Book 843 Jeanette Winterson – Sexing the Cherry


I must admit that when I found out that I had to read another Jeanette Winterson my heart did sink a bit. After all the two novels I read by her weren’t exactly my favourite books of all time. I tend to find her self-indulgent and over emotional at times.

Sexing the Cherry was different. It’s a more light-hearted affair which combines fantasy with feminism, mixed in with concepts of time and space. It does contain Winterson’s usual themes but there’s a more flighty aspect. At times I was reminded of Angela Carter’s fairy tales.

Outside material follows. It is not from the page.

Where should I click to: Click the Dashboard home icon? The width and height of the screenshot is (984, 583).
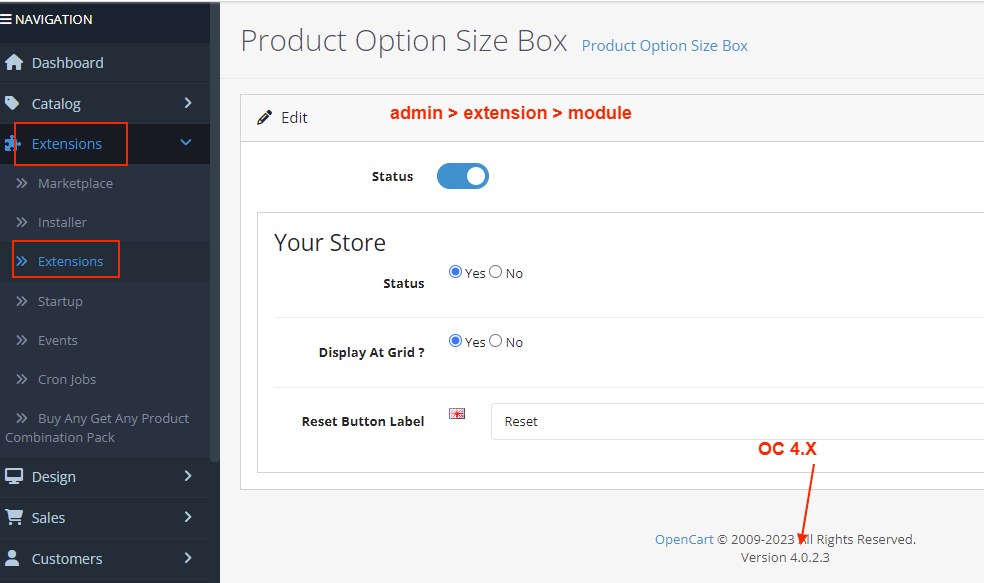pyautogui.click(x=14, y=63)
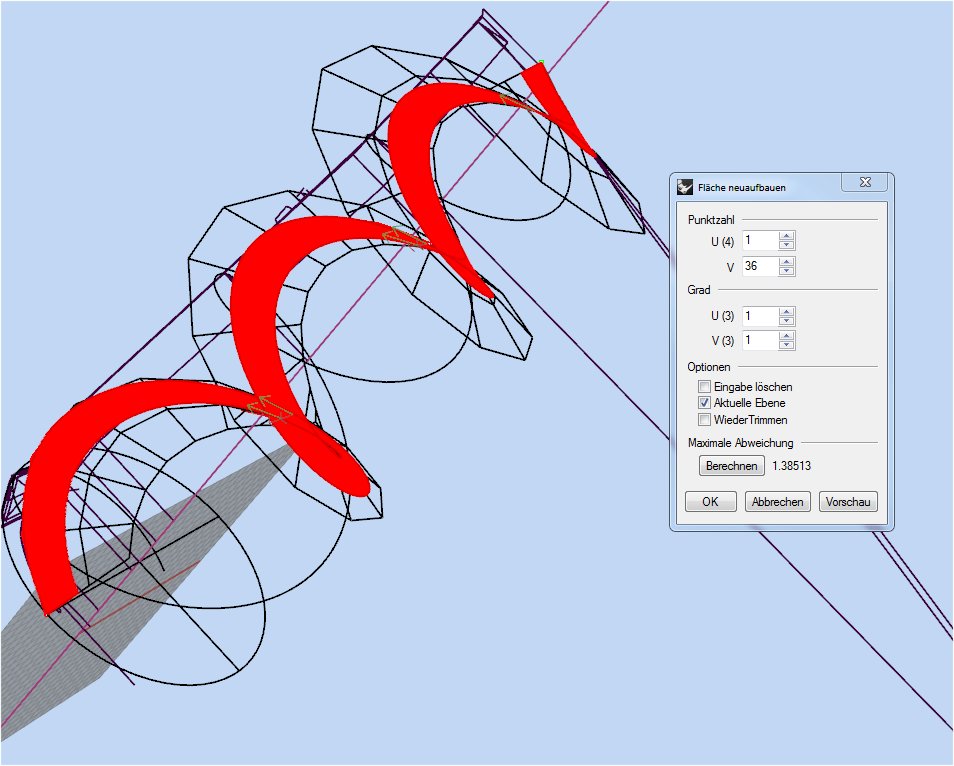Click the Fläche neuaufbauen dialog icon

(x=685, y=185)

Jordan is adopted by his giant dog keeping woman (in the 17th century) and by the time he comes of age he sets off to travel both the physical and metaphysical world. During his travels he encounters the twelve dancing princess – who all have a story to tell him and help him realise the role of the male in society.

We jump forward in time 20th century and Jordan is cast again as a navy cadet and his mother is an environmentalist. This time Jordan tries to connect his present day self with the 17th century one but gives the impression that the previous life is made up.

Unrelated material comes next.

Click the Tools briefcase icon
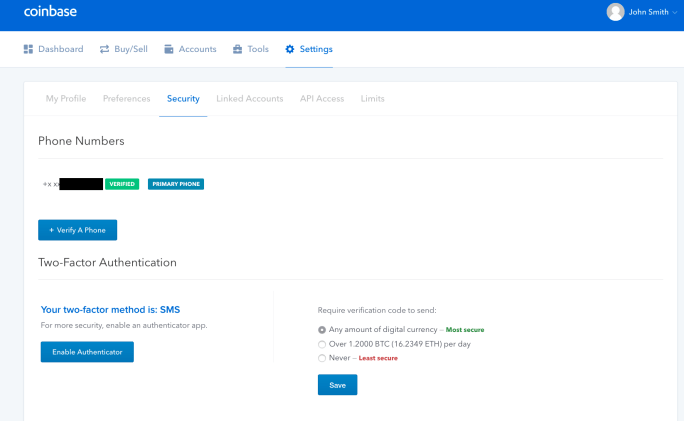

I can’t say I loved this novel as at times I felt that there could have been more added but I was satisfied and glad that there is at least one Jeanette Winterson that I can definitely recommend.

Book 870 Jeanette Winterson – Written on the Body

My first encounter with Winterson was in 2002 and the book was her debut Oranges are not the only Fruit. I did not like it at all. I found it over emotional and verging on the pretentious at times. Although I approached written on the Body in the same way, the exact problems started to crop up.

Do not get me wrong though. Written on the Body is a very sensuous love story and there are many beautiful passages which spill off the page. It is a tale on both physical and spiritual love and Winterson goes deep in the subject. As a huge plus point we don’t even know the sex of the narrator (although I kept on thinking that it was a female) so there’s a lot of ambiguity. Not to mention the section which focuses on body parts, which is a complete stunner.

My gripes start with the fact that sometimes Winterson can get a bit over emotional in her writing. There were times when I would cringe a the narrator’s inner thoughts on the lover’s husband. I also felt that the ending piled on the melodrama. So I can’t say that I loved this novel.

Although it may not be of any huge importance, does one think that there is a female and a male view on love? When reading this book I felt that the narrator was a female due to the constant emotions and passion she had for her lover.